Indapraṣṭhanagara (Thai: อินทปรัษฐ์นคร) is an ancient toponym attested in several textual traditions of the Tai-speaking people, including the Ayutthaya Testimonies, the Chronicle of the Padumasūriyavaṃśa the Legend of Nakhon Si Thammarat, the Lan Na Yonok Chronicle, the Laotian Phra That Phanom Chronicle, the Legend of Phaya Khan Khak of Isan people. and the Lan Xang Chronicle. These sources collectively place the city's historical memory between approximately the late 4th century and the early 14th century CE, after which Indaprasthanagara disappears from the record following the rise of the Sukhothai and Ayutthaya kingdoms. Although earlier Thai scholarship long equated Indapraṣṭhanagara with the Angkorian Yaśodharapura, closer chronological and contextual analysis suggests that this identification is problematic, as the existence of Indapraṣṭhanagara predates the establishment of Yaśodharapura by approximately five centuries.

The earliest narratives referring to Indapraṣṭhanagara retrospectively place its existence in the 4th century CE, within what is conventionally termed the Proto–Dvaravati period, most notably in traditions associated with King Phrom the Great. Later chronicles further associate the city with the Padumasūriyavaṃśa lineage and with rulers bearing the regnal name Sri Dharmasokaraja I, whose political activities linked central mainland regions with the upper Malay Peninsula. These accounts indicate that Indapraṣṭhanagara functioned as a regional polity of considerable importance prior to the consolidation of Angkorian power and the emergence of Sukhothai.

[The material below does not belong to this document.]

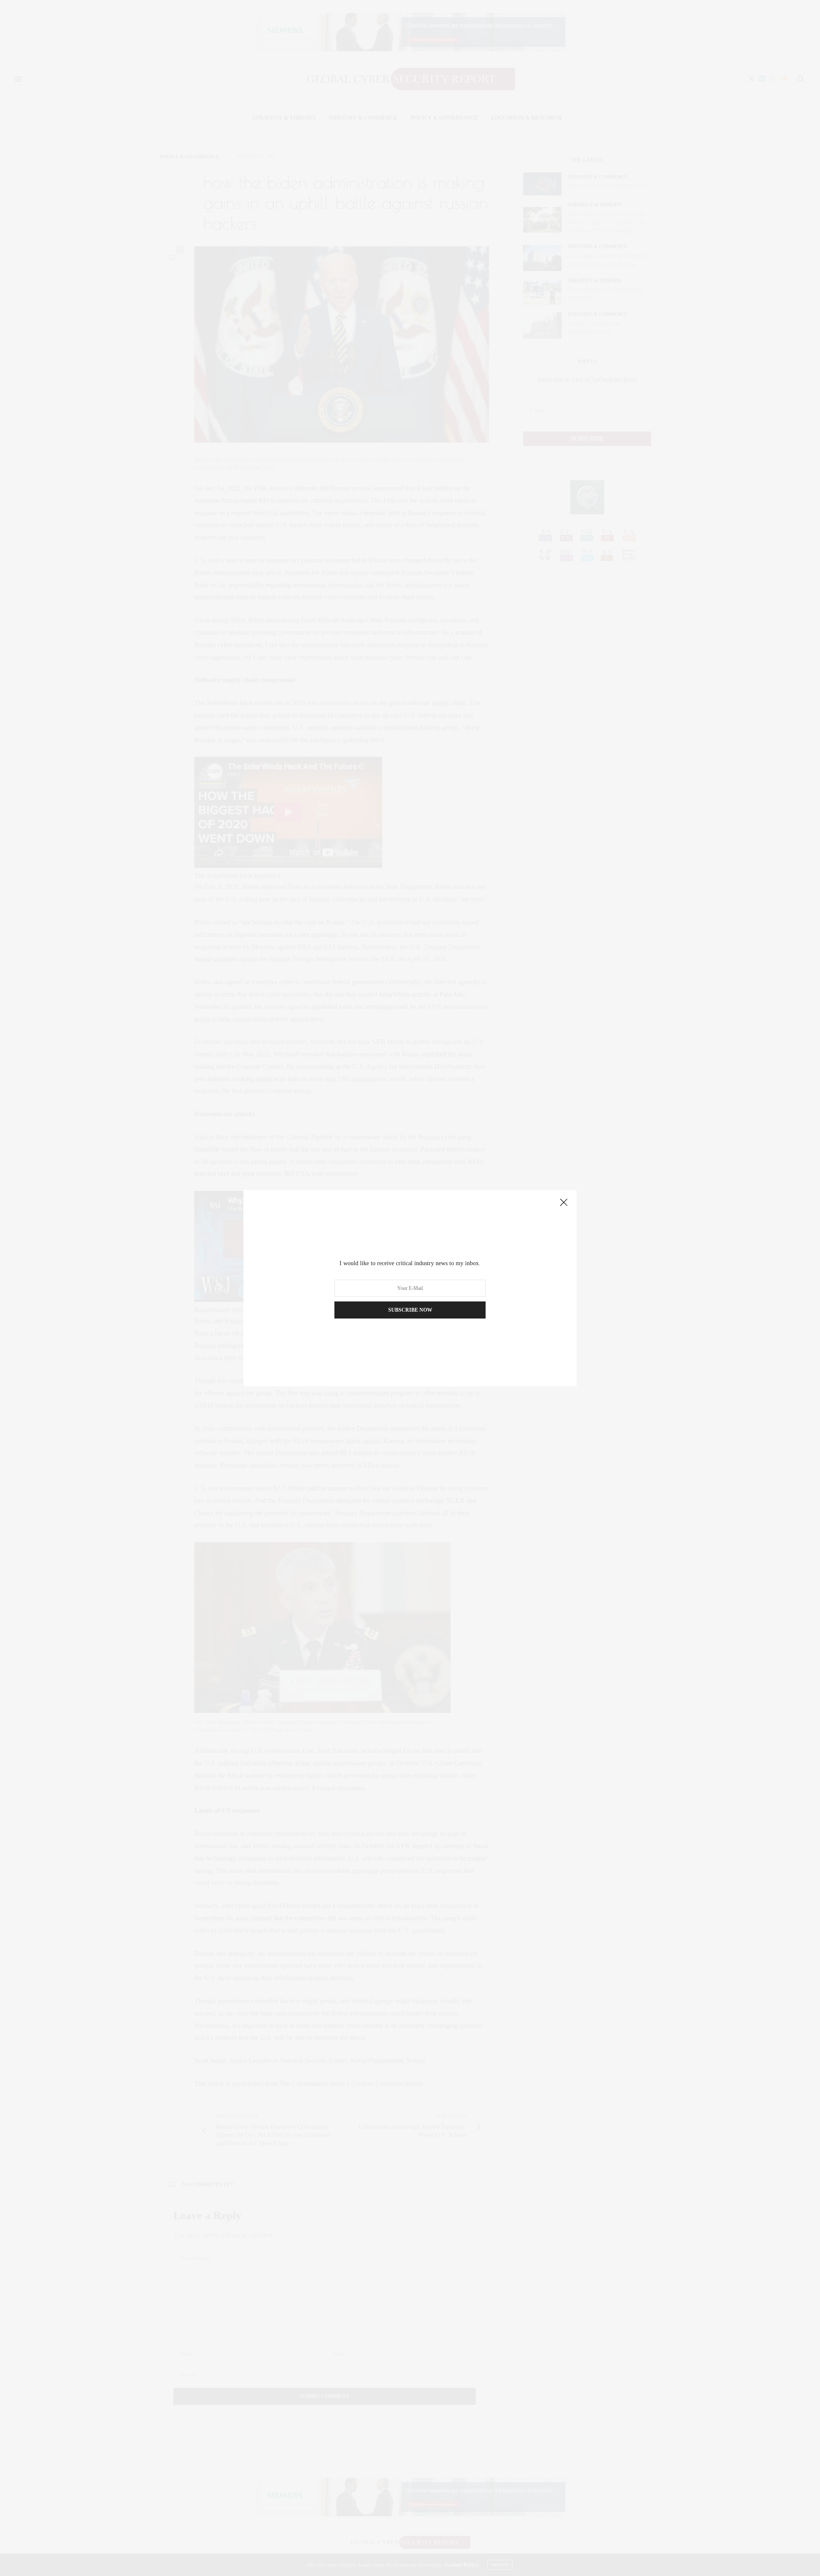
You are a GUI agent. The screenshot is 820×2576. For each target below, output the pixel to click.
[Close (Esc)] (563, 1202)
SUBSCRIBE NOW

The reinterpretations founded that Indapraṣṭhanagara was not at Angkor but in the Phraek Si Racha historical region, east of Sankhaburi, as stated in the Ayutthaya Testimonies. This reassessment has significant implications for understanding dynastic relationships, inter-polity conflicts, and alliances among Sukhothai, Lavo, Angkor, and related polities in the 11th–12th centuries, as well as for re-evaluating traditional narratives preserved in later Thai chronicles.